Up to and including the line with "Expand the Regular fit dropdown", please reproduce the lines below exactly, beginning with the first.

━━━━━━━━

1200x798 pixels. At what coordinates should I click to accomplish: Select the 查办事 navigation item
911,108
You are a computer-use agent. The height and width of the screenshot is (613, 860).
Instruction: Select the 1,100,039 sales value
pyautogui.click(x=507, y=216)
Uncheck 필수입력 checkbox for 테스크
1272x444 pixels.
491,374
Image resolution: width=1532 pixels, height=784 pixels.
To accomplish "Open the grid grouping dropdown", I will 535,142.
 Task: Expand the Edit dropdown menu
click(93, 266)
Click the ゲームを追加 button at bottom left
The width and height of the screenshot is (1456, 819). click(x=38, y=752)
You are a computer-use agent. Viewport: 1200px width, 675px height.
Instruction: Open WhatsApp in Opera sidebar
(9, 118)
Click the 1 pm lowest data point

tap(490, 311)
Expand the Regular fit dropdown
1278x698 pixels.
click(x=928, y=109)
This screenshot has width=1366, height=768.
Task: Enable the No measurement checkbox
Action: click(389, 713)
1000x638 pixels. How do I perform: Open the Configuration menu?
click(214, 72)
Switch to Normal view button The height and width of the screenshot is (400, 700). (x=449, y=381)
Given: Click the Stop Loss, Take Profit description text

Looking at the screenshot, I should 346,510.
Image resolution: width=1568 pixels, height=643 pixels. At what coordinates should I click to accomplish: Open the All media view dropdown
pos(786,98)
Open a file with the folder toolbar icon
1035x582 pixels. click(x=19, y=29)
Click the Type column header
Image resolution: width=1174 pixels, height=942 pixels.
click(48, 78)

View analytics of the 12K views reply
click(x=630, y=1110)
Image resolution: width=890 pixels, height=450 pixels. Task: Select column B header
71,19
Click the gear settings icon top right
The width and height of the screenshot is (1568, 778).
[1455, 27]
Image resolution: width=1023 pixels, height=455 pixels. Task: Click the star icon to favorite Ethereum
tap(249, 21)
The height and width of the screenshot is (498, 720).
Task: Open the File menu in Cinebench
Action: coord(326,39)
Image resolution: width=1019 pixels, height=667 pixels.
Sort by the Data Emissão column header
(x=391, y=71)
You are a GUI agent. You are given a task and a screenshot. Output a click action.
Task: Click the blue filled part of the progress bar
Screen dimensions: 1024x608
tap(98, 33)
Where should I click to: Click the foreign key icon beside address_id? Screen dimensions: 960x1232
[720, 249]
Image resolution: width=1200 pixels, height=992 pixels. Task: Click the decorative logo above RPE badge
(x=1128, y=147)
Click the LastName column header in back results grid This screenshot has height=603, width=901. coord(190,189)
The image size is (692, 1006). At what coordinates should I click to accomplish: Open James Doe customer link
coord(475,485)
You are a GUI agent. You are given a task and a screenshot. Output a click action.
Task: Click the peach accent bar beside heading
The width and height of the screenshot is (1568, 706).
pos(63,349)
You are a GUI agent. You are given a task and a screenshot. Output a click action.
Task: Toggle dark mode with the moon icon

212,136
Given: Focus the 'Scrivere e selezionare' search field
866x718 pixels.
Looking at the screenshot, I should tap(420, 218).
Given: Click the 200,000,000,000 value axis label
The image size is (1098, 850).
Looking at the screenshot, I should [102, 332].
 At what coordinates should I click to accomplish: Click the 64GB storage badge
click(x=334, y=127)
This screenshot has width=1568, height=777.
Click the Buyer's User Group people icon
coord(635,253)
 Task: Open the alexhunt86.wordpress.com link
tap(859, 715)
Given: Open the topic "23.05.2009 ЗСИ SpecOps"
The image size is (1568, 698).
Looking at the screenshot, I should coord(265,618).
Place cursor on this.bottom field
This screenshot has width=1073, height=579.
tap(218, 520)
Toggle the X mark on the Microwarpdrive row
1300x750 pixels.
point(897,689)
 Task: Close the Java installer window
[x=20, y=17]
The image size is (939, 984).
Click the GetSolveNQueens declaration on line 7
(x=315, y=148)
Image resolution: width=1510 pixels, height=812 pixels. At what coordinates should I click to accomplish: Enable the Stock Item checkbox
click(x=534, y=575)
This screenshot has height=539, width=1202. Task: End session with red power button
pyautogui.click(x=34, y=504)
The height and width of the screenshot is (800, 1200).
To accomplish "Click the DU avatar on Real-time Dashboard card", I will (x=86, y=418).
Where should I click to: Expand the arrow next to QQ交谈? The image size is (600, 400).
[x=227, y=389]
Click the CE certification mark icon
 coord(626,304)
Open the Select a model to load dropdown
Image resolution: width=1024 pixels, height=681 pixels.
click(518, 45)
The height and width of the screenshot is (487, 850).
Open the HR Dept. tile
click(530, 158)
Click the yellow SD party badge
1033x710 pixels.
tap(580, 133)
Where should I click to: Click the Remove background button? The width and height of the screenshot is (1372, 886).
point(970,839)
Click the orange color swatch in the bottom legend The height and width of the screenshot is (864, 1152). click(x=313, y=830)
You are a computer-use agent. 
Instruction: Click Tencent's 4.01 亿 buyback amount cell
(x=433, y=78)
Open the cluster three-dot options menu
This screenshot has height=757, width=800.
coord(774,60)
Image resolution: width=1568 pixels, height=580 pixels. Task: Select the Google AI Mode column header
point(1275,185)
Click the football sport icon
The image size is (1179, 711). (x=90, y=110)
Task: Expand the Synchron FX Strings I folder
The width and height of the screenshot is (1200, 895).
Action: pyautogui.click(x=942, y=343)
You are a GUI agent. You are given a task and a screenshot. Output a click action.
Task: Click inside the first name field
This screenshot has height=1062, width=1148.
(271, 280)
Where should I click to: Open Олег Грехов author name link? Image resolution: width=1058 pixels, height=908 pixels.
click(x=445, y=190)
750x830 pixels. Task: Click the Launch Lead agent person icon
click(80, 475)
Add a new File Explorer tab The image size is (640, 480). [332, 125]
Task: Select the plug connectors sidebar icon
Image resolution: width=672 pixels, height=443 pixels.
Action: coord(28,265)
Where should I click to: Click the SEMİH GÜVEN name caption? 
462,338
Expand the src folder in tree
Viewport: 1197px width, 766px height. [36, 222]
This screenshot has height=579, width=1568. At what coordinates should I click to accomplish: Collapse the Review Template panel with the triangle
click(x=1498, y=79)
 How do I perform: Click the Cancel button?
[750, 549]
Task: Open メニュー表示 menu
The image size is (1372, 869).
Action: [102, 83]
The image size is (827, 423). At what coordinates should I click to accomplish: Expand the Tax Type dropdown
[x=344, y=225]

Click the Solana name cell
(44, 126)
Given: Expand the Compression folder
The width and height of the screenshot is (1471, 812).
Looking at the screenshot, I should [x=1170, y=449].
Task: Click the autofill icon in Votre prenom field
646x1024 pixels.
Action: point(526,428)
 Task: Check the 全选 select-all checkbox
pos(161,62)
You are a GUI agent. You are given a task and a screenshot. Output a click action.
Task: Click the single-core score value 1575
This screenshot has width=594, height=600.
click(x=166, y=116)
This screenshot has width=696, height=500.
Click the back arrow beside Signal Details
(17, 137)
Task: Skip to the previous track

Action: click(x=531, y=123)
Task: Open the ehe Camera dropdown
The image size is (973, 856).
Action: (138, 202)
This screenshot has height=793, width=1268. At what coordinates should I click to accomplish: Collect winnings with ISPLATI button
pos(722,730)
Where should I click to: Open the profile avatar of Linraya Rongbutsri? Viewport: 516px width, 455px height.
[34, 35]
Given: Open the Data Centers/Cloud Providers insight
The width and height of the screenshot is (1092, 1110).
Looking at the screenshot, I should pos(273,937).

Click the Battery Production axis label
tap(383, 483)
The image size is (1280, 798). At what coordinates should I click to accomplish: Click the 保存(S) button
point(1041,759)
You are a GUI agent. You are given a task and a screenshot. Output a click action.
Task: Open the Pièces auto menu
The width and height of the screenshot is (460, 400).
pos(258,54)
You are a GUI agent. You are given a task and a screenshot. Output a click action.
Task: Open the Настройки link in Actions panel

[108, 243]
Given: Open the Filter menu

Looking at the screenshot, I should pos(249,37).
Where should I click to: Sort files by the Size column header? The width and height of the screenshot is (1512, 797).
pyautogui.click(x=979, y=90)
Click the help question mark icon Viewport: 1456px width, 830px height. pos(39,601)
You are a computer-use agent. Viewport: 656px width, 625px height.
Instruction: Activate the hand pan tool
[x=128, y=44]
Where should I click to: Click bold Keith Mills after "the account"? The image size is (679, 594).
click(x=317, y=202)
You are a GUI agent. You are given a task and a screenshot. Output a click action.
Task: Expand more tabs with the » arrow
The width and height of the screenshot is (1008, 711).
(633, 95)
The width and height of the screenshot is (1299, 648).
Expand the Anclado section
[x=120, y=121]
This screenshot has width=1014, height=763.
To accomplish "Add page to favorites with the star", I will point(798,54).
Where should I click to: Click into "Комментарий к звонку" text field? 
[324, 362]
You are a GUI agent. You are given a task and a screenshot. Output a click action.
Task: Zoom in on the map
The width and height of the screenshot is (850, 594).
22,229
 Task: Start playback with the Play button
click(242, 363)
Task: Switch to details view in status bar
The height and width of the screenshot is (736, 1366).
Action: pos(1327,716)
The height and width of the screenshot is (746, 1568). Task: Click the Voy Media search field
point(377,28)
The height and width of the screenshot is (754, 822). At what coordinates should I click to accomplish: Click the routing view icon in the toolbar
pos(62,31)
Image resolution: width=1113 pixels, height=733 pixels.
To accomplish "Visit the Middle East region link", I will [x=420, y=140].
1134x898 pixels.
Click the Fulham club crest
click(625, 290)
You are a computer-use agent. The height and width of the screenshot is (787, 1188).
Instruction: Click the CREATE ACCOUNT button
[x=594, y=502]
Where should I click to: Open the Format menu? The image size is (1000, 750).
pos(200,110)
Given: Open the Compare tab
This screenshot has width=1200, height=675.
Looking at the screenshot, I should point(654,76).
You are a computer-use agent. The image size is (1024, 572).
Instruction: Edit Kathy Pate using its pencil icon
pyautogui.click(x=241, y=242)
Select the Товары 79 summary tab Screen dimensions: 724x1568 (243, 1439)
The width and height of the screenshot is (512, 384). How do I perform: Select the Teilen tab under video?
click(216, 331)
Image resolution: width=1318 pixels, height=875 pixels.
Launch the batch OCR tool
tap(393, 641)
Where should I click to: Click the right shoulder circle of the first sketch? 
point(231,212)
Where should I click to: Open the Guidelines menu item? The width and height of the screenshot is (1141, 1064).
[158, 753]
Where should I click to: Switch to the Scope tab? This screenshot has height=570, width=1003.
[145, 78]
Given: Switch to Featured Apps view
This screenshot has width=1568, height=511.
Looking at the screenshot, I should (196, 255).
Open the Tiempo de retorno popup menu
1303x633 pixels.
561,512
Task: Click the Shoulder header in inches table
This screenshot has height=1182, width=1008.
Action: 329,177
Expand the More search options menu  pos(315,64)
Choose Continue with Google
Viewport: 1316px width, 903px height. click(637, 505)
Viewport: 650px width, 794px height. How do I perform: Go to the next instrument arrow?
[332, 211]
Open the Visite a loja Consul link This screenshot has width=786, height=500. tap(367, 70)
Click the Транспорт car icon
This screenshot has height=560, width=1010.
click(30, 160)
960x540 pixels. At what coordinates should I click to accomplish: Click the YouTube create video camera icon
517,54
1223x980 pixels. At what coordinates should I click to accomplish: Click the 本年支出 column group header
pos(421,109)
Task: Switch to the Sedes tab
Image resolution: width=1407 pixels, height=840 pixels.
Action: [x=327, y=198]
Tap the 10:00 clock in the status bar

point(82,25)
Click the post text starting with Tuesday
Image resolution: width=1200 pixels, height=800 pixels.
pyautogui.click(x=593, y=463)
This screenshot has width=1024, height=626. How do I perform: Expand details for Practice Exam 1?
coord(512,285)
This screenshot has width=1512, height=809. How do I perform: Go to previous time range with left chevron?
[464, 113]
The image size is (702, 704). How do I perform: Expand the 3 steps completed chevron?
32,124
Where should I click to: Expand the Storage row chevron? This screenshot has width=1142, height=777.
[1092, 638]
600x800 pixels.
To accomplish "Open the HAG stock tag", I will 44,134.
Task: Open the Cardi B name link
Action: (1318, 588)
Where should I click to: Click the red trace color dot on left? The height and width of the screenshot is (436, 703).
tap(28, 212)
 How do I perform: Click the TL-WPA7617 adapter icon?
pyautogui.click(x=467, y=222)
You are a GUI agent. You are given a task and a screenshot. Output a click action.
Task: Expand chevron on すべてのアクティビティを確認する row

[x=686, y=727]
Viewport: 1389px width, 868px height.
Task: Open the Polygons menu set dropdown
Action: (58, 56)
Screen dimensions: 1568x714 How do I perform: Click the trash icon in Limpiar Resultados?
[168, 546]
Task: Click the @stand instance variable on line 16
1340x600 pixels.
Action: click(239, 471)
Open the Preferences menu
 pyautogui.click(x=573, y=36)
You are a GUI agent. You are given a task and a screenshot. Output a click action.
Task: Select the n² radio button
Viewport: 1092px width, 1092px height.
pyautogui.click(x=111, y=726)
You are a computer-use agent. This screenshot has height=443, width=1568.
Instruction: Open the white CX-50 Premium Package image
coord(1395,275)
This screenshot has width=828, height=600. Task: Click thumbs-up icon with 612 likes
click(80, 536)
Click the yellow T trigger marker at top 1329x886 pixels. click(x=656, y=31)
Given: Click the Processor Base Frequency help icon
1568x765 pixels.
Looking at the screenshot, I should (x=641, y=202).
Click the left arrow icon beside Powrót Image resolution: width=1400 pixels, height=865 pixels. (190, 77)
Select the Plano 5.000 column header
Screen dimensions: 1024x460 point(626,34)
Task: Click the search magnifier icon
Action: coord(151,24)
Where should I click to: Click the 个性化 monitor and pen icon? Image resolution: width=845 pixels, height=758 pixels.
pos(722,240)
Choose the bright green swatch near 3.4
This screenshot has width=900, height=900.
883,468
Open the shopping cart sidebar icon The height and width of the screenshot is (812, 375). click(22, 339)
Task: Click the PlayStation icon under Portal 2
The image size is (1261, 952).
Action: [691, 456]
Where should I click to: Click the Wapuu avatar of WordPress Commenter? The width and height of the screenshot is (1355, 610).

━━━━━━━━

» Worked solution:
1200x798 pixels. At what coordinates should I click to accomplish: Select the 查办事 navigation item
911,108
You are a computer-use agent. The height and width of the screenshot is (613, 860).
Instruction: Select the 1,100,039 sales value
pyautogui.click(x=507, y=216)
Uncheck 필수입력 checkbox for 테스크
1272x444 pixels.
491,374
Image resolution: width=1532 pixels, height=784 pixels.
To accomplish "Open the grid grouping dropdown", I will 535,142.
 Task: Expand the Edit dropdown menu
click(93, 266)
Click the ゲームを追加 button at bottom left
The width and height of the screenshot is (1456, 819). click(x=38, y=752)
You are a computer-use agent. Viewport: 1200px width, 675px height.
Instruction: Open WhatsApp in Opera sidebar
(9, 118)
Click the 1 pm lowest data point

tap(490, 311)
Expand the Regular fit dropdown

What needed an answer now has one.